Previous studies documented p.G12R and p.G12V KRAS mutations, respectively, in an imatinib-resistant lesion of disseminated GIST and in an anaplastic KIT-negative tumor developed following long-term imatinib therapy for CML.9, 18 Based on previous studies, the frequency of RAS mutations in imatinib-naive GISTs remains very low.19 More recently, a KRAS G12V mutation at 29% allele frequency has been reported in an SDH-deficient highly malignant gastric GIST.20 No PIK3CA, HRAS, and KRAS mutations were identified in 16 SDH-deficient GISTs analyzed in this study.

In this study, all GISTs harboring PIK3CA mutations were large (>10 cm) tumors. Also, previously published PIK3CA mutants represented high-grade primary or metastatic GISTs. The presence of PIK3CA mutations in such tumors may suggest that PIK3CA mutant clones have proliferative advantage and can become dominant in a late stage of the GIST genetic evolution. These mutations can also arise without the selection pressure of a KIT tyrosine kinase inhibitor, such as imatinib mesylate.

Imatinib mesylate, a KIT and PDGFRA tyrosine kinase inhibitor, has been used for the treatment of primary advanced and disseminated GISTs. However, both primary and secondary resistance acquired after or during initially successful treatment occurs. 21 The resistance could be related to the mutational activation of downstream pathways, such as the PI3K/AKT/mTOR pathway. Thus, identification of PIK3CA mutations in primary KIT mutant GIST may have significant clinical implications in the choice of a kinase inhibitor therapy, as the mutational activation of PI3K may nullify the effect of KIT inhibition due to independent downstream activation of the signaling pathways. Also, the type of PIK3CA mutation might influence the response to PI3K/AKT/mTOR inhibitors.22

Applicability of Sanger sequencing in the analysis of PIK3CA mutations has limitations. The presence of the pseudogene on chromosome 22 with high (>95%) homology to the PIK3CA exon 9 sequence hampers detection of mutations by Sanger sequencing. Thus, in this study, The cobas PIK3CA Mutation Test was employed to search for common PIK3CA exon 9 mutations. This real-time PCR assay, developed to detect changes in PIK3CA mutational hotspots, is more sensitive than Sanger sequencing.23 In our study, the comparison of these two methods revealed a high concordance with only two variances.
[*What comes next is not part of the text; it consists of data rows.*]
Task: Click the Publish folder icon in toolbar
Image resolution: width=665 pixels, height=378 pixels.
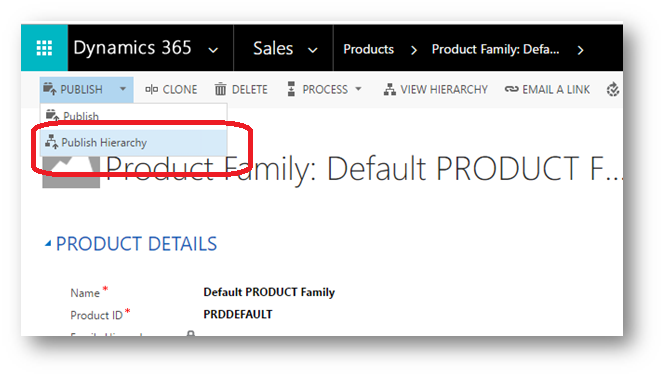Action: (50, 89)
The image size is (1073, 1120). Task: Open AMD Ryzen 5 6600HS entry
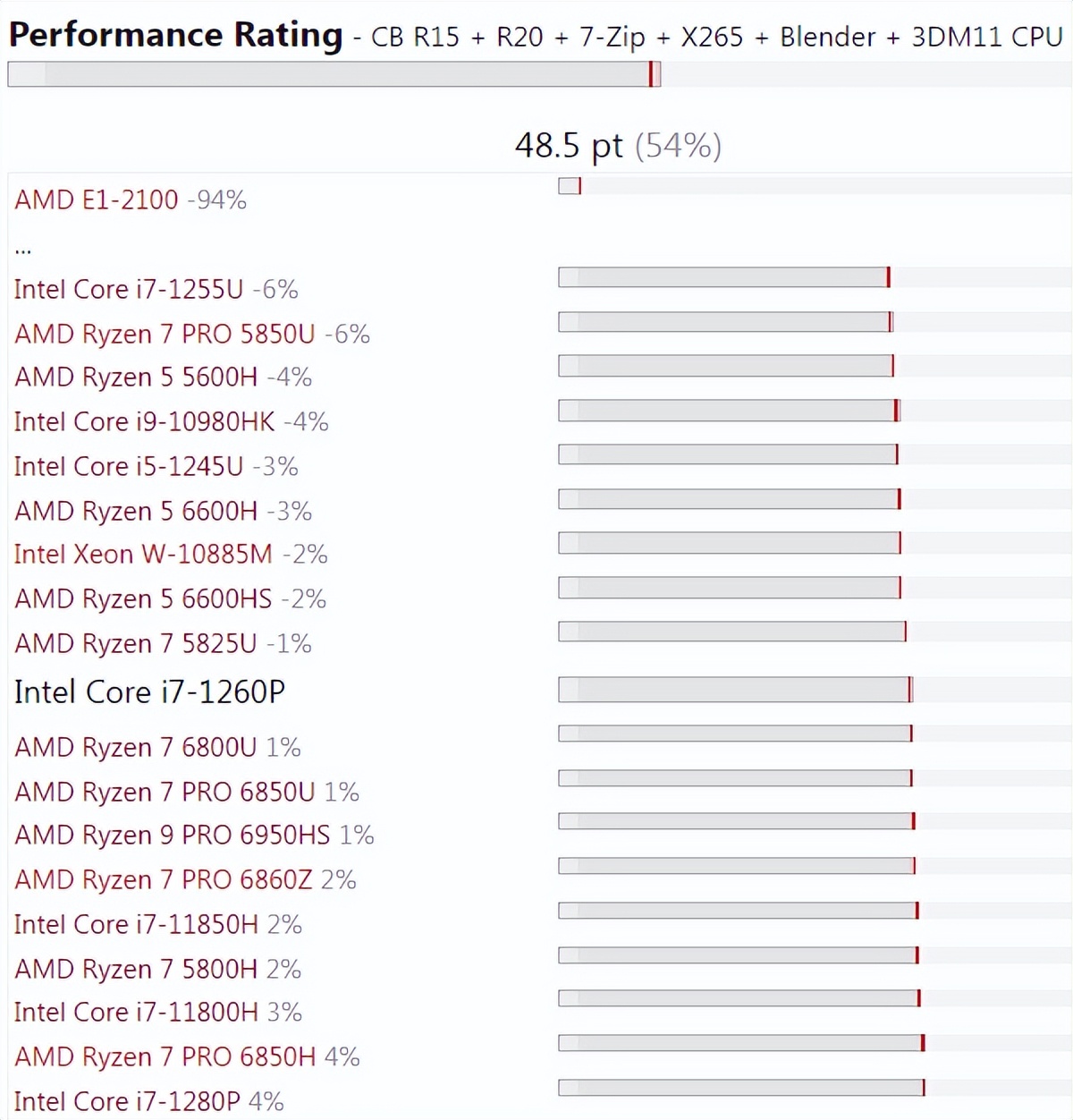(x=143, y=598)
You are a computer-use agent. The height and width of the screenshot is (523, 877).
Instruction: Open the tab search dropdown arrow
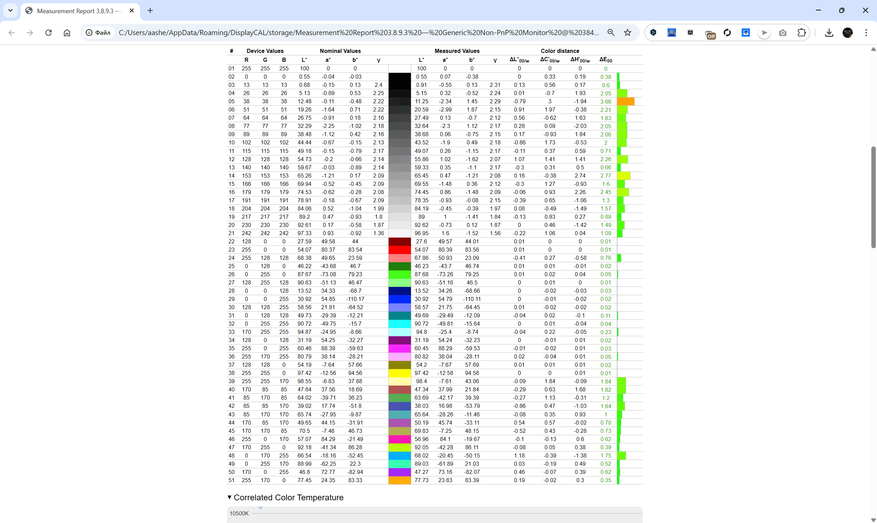12,10
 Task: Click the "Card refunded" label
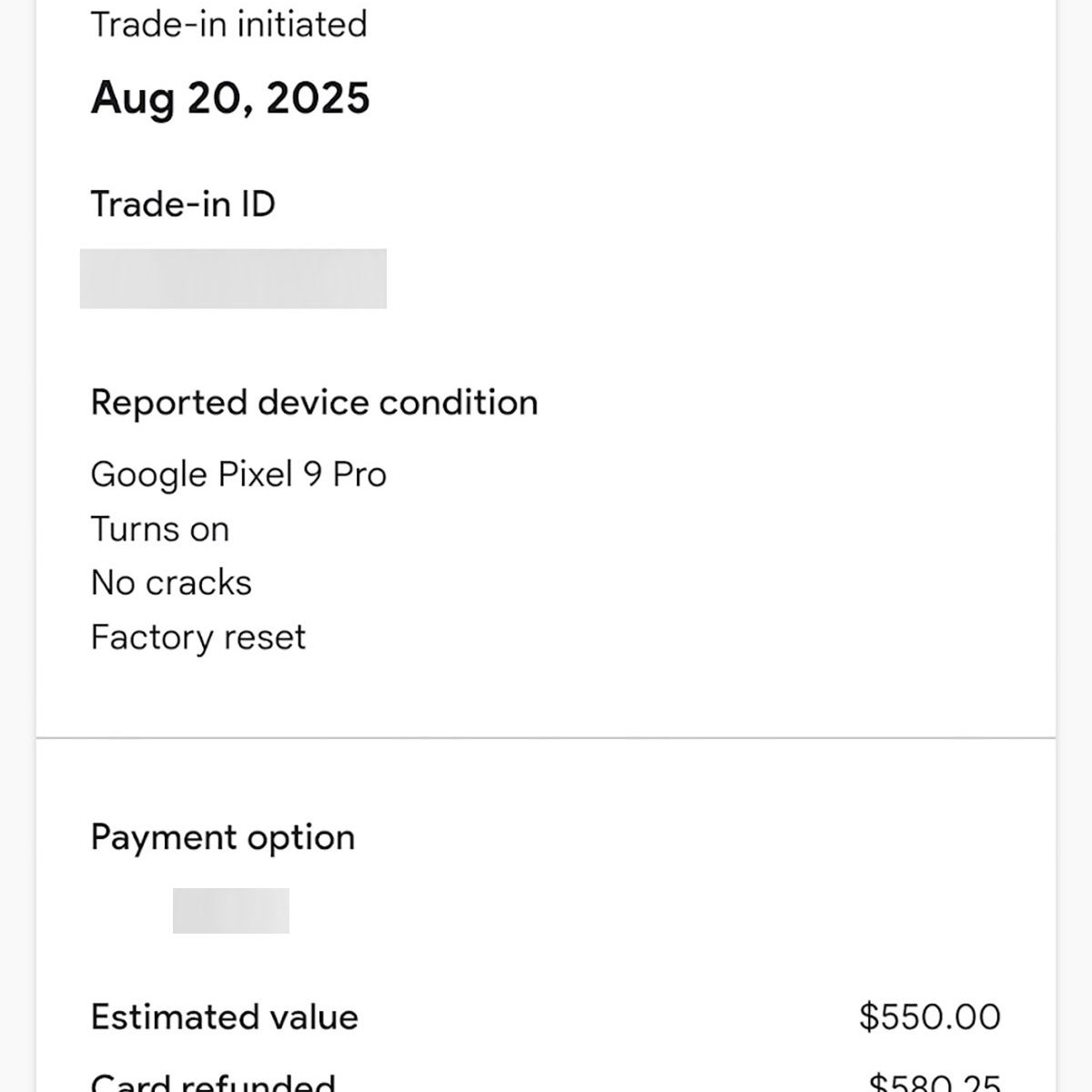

In one case, a rare mutation identified by Sanger sequencing was not detectable by The cobas PIK3CA Mutation Test and, in the second case, Sanger sequencing turned to be less sensitive in the detection of a mutant minority clone.

The reproducibility of Sanger sequencing results was generally good. However, in three cases, initially detected heterozygous G>A and C>T mutations were not seen in subsequent PCR amplifications. Although such results might be a consequence of intratumor heterogeneity,24 the next-generation sequencing failed to detect subclones carrying these mutations. Because the C:G>T:A substitutions represent the most common sequencing artifacts detected in PCR of formalin-fixed paraffin-embedded DNA,25 it is possible that early sequencing results from these two cases represented random PCR amplification artifacts. Studies of multiple, well-preserved DNA samples with next-generation ultra-deep sequencing could help to distinguish intratumor clonal heterogeneity from random PCR amplification artifacts.26

In summary, we reported the rare occurrence of PIK3CA mutations in imatinib-naive GISTs. These mutations occurred predominantly in large and clinically aggressive GISTs, suggesting that the expansion of PIK3CA mutant clones is an additional oncogenic event that can also develop without selection pressure caused by a kinase inhibitor. Detection of these mutations is significant for the selection of targeted therapy as their presence may preclude the use of a tyrosine kinase inhibitor and instead require inhibitors for the PI3K/AKT/mTOR pathway.